Mean Girls (2004) (PG-13) ★★★
Consistently amusing, Mean Girls, about teen queen angst and the horrors of high school, will hit home with its target audience while providing plenty of knowing laughs for adults and plenty to ogle for teenage boys.
Story
If you've seen Heathers, Clueless or Jawbreaker, then you've seen Mean Girls. Cady Heron (Lindsay Lohan) is the new girl, having moved from Africa where she was raised (one of many comic head-scratchers that goes nowhere), and now trying to win
friends in a hostile new high school environment. On the verge of becoming--gasp!--friends with two geeks, one gay and one Goth, she is invited to join ''The Plastics'' (Rachel McAdams, Lacey Chabert and Amanda Seyfried), the coolest girls on campus. When she develops an unfortunate crush on the head Plastics' ex-boyfriend (Jonathan Bennett), the girls declare war on each other and all hell breaks loose. Saturday Night Live regulars Tina Fey, Amy Poehler, Tim Meadows and Ana Gasteyer fill in the adult roles, and Fey wrote the script as well.
Acting
Lohan has star power in spades, and enough going on behind the eyes to at least suggest the inner life and back story absent from the script.

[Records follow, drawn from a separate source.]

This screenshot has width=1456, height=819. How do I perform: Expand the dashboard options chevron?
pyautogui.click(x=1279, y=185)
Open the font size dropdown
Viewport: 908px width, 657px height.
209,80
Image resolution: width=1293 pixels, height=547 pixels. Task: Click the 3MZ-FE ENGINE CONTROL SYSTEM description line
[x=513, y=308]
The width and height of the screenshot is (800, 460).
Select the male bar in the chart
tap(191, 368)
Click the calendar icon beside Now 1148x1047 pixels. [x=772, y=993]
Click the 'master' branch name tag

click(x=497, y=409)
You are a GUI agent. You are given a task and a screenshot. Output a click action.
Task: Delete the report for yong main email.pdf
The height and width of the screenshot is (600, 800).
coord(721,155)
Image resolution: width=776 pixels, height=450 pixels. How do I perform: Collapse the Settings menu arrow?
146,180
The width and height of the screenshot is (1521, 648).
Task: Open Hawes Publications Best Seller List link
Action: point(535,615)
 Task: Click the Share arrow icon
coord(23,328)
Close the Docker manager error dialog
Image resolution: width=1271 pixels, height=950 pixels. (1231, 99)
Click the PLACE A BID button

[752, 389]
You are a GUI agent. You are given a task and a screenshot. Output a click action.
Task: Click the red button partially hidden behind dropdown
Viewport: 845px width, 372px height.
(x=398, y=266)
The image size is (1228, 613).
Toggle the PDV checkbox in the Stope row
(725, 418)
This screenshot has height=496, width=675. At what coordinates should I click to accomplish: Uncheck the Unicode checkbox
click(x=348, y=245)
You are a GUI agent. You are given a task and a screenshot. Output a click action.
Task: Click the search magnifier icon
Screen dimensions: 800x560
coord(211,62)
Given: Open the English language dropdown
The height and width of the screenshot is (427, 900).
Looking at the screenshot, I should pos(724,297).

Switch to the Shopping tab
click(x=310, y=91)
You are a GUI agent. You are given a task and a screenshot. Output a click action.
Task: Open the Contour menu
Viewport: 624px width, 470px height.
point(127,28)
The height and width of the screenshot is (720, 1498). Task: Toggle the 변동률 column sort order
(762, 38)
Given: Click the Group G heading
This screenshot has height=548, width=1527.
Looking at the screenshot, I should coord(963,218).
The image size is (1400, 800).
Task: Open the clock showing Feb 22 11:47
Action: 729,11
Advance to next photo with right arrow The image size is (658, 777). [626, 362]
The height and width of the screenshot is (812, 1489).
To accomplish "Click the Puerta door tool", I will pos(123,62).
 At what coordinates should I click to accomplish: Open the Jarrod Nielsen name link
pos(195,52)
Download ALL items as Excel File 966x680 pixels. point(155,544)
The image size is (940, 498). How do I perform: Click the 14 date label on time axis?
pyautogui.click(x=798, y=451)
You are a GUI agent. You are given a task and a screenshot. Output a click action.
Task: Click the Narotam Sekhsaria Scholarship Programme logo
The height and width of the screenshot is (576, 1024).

She conveys Cady's
sudden character changes with aplomb, and her comic timing is excellent. McAdams makes the biggest impression with the showiest ''Plastics'' role and is certainly someone to watch for in the future. Her Regina George is one of the funniest, nastiest high school girls since Election's Tracy Flick. Bennett is likeable in a one-note jock role, and Daniel Franzese and Lizzy Caplan are similarly stereotyped as the Gay
and the Goth, respectively. Of the adults, Poehler,
who is always funny, stands out as Regina's alcoholic, mini-skirted mother. Fey wisely and selflessly wrote herself a straight-man role as the calculus teacher. And Meadows as the principal, quite simply, has never
been funnier. Whether he has ever been funny before is another question.
Direction
To take on a project already burdened with two strikes--Teen Comedy and SNL Movie--is either a bold move or career suicide, but director Mark S. Waters doesn't need to worry. He does a nice job of staying out of the way, and tells the story simply without relying too heavily on fruit-flavored set design, drowning every scene in music, or ruining the witty laughs with too much slapstick. And it is a very witty script, sharply observed and rich in detail. (The Halloween party scene, showing every single girl wearing lingerie and a different set of animal ears, stands out.) Fey adapted sociologist Rosalind Wiseman's nonfiction
best-seller Queen Bees & Wannabees, and the interaction between the various species of teen is note perfect. That said, Fey seems to have been given a lot of leeway due to her stature on SNL, and it shows. One example: everyone has trouble pronouncing
Cady's name, which wasn't funny the first time and still isn't 500 times later. The movie also attempts to impart a message of female solidarity, but by building the characters on the same cookie-cutter stereotypes it denounces, its girl power is undermined. Plus, the movie seems cut to within an inch of its life. If it is possible for a comedy to move too quickly, Mean Girls does, as Waters furiously connects the dots without consideration for the characters or the audience. It's like watching schizophrenics at a track meet--but maybe that's the point.
Bottom Line
Well shy of classic, Mean Girls lacks both Heathers' and Election's commitment to its darker instincts and Clueless' indelible characterizations, but it's still probably the best teen comedy in years, and certainly the best SNL movie since Tommy Boy. Faint praise? Like, totally.